After the swap, we typically leave the Staging slot active with the old production deployment for a few days (in the event we need to revert/backout of the deployment) and thereafter delete it - this is a manual process.
I am looking to automate this process using Teamcity. My intended solution is to have a Teamcity build kick off x days after the deployment build has suceeded (The details of the build steps are irrelevant since I'd probably use powershell again to delete the staging slot)
This plan has pointed me to look into Teamcity build chains, snapshot dependencies etc.
What I have done so far is
correctly created the build chain by creating a snapshot dependency on the deployment build configuration and
created a Finish Build Trigger
At the moment, the current approach kickoffs the dependent build 'Delete Azure Staging Web' (B) immediately after the deployment build has succeeded. However, I would like this to be a delayed build after x days.
Looking at the above build chain, I would like the build B to run on 13-Aug-2016 at 7.31am (if x=3)
I have looked into the Schedule Trigger option as well, but am slightly lost as to how I can use it to achieve this. As far as I understand, using a cron expression will result in the build continuously running which is not what I want - I would like for the build B to only execute once.
Yes this can be done by making use of the REST api.

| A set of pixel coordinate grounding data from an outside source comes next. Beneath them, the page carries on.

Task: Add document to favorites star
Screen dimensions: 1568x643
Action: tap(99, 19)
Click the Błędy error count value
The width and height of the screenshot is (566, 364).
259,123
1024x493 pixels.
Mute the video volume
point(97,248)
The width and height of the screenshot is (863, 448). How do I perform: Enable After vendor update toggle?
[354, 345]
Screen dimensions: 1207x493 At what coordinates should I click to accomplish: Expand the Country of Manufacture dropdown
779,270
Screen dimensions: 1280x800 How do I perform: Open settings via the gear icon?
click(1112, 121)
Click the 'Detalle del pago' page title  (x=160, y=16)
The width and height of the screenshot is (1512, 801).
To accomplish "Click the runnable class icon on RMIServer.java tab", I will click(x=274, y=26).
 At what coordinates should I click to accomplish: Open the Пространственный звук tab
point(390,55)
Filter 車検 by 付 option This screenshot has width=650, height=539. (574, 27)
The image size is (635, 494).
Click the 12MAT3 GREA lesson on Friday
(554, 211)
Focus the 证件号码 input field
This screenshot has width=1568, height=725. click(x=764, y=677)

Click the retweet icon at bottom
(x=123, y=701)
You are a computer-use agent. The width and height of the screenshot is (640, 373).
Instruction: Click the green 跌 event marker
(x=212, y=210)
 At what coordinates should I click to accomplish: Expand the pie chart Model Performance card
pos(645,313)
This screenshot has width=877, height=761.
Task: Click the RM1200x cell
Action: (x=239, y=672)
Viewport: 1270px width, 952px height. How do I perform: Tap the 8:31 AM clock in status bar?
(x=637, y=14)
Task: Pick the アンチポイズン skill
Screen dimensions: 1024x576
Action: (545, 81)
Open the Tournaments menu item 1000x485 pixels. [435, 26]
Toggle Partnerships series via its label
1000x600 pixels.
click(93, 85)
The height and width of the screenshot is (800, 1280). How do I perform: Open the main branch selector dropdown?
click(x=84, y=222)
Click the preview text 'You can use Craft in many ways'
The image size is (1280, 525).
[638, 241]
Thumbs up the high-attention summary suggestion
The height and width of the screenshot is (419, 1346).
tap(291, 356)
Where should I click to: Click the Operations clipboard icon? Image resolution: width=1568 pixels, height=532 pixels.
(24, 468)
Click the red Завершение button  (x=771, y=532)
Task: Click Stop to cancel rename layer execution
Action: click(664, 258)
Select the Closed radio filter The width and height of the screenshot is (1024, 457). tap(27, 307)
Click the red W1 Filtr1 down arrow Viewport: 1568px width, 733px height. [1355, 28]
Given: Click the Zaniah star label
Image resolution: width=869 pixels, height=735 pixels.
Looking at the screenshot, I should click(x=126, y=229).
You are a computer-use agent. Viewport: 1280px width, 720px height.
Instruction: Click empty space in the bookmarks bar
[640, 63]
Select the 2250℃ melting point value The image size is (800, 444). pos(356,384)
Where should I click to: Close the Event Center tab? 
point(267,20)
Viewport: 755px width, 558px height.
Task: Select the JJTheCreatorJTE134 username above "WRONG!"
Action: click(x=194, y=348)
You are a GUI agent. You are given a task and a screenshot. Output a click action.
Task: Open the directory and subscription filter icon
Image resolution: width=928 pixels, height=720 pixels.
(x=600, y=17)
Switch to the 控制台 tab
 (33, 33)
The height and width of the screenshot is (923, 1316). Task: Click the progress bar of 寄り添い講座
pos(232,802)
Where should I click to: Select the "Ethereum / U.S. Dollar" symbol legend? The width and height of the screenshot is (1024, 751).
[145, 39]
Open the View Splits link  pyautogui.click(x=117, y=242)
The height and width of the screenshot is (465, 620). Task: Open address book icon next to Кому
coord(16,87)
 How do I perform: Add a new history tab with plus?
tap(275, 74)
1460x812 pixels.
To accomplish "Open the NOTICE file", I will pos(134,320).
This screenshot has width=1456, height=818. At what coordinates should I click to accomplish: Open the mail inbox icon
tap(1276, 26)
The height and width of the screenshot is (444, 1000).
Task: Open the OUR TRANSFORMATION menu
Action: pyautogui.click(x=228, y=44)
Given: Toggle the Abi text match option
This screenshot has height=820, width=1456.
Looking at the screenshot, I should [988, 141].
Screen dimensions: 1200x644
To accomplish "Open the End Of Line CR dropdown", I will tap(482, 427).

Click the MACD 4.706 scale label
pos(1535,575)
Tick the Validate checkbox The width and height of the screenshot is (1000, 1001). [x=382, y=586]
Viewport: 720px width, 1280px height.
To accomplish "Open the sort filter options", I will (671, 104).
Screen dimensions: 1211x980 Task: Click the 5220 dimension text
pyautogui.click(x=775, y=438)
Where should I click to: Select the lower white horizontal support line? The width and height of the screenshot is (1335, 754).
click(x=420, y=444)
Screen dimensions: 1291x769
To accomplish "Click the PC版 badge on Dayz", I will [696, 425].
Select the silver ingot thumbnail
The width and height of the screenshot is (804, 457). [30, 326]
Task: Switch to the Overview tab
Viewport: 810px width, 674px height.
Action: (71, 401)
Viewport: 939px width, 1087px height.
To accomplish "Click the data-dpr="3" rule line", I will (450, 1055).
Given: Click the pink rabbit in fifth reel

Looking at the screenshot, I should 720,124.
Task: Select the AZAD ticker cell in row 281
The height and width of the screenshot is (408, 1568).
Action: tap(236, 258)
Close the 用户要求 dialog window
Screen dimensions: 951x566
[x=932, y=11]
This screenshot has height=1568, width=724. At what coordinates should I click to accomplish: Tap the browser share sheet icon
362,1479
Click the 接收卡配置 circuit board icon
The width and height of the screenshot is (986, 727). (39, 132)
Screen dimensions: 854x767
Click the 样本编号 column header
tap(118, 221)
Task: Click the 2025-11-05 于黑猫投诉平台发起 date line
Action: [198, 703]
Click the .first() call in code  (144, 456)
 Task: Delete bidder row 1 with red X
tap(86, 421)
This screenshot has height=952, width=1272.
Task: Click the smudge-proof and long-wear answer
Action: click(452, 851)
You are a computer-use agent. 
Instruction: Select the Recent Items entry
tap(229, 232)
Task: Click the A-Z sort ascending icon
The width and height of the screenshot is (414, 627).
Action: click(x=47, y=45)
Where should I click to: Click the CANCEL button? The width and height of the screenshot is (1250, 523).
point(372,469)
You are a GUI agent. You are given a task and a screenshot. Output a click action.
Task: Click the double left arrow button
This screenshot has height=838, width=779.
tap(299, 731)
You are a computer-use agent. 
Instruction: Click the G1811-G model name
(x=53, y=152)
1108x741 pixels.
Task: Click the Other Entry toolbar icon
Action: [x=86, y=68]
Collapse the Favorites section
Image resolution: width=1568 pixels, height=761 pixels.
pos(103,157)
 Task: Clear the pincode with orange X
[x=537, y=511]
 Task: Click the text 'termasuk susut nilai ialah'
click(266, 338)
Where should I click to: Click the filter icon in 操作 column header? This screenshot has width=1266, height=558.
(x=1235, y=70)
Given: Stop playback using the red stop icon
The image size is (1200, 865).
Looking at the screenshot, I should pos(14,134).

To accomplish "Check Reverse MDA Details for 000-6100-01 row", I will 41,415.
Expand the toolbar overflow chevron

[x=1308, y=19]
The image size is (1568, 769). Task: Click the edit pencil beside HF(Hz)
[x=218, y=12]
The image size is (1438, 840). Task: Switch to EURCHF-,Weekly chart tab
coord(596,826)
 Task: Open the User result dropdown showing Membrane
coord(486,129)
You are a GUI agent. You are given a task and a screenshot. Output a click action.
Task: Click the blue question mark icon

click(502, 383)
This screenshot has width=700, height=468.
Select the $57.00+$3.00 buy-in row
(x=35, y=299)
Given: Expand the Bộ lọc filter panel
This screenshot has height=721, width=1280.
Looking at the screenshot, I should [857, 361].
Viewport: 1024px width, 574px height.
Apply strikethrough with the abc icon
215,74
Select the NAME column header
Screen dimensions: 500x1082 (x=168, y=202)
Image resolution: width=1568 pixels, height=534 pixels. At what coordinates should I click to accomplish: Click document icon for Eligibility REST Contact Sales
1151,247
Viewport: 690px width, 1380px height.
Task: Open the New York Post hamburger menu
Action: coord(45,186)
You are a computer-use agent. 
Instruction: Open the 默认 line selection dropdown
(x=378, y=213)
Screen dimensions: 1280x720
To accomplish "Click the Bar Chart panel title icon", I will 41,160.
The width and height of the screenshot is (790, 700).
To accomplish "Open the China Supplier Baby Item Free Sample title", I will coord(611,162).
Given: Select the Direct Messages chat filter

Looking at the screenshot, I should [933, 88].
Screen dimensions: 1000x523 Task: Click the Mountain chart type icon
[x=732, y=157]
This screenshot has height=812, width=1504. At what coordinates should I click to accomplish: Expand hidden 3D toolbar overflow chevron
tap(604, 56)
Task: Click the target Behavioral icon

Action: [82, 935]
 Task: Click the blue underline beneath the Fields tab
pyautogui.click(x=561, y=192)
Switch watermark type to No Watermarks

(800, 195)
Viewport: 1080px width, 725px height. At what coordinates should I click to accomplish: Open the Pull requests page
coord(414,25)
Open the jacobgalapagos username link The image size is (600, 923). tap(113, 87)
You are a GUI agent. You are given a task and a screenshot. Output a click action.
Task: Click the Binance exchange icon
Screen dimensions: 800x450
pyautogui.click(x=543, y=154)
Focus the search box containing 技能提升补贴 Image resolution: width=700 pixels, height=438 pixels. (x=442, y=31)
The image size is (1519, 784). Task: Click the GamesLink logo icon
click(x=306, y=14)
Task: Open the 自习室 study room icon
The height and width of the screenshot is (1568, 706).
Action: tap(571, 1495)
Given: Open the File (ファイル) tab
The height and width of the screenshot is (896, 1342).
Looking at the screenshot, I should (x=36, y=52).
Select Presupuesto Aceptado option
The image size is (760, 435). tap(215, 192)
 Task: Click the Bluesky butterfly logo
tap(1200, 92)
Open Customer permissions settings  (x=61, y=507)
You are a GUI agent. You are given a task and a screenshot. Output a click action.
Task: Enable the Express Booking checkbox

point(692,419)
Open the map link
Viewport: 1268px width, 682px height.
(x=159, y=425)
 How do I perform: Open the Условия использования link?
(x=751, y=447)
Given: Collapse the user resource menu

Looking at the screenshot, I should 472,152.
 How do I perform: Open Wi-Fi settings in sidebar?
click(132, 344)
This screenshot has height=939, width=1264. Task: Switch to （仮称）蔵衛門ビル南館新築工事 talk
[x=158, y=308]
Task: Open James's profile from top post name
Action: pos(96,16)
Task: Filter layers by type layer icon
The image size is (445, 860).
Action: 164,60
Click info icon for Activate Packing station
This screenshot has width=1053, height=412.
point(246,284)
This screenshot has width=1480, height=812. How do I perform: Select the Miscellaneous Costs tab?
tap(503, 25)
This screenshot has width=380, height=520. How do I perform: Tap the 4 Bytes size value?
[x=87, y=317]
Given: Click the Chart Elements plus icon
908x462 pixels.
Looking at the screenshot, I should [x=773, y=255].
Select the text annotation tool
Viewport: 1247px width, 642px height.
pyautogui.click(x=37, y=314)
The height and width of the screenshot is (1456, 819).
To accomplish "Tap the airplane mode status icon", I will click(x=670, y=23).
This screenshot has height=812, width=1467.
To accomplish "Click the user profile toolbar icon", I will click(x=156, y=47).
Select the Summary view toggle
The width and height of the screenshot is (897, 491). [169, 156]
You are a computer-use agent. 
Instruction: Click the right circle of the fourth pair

I've made a small sample which should convey the fundamental steps. This is a PowerShell script that will clear the triggers on another build configuration (determined by the parameter value in the script) and add a scheduled trigger with a start time X days on from the current time (determined by the parameter value in the script)
1) Add a PowerShell step to the main build, at the end and run add-scheduled-trigger as source code
2) Update the parameter values in the script
$BuildTypeId - This is the id of the configuration you want to add the trigger to
$NumberOfDays - This is the number of days ahead that you want to schedule the trigger for
There is admin / admin embedded in the script = Username / Password authentication for the REST api
One this is done you should see a scheduled trigger created / updated each time you build the first configuration
Hope this helps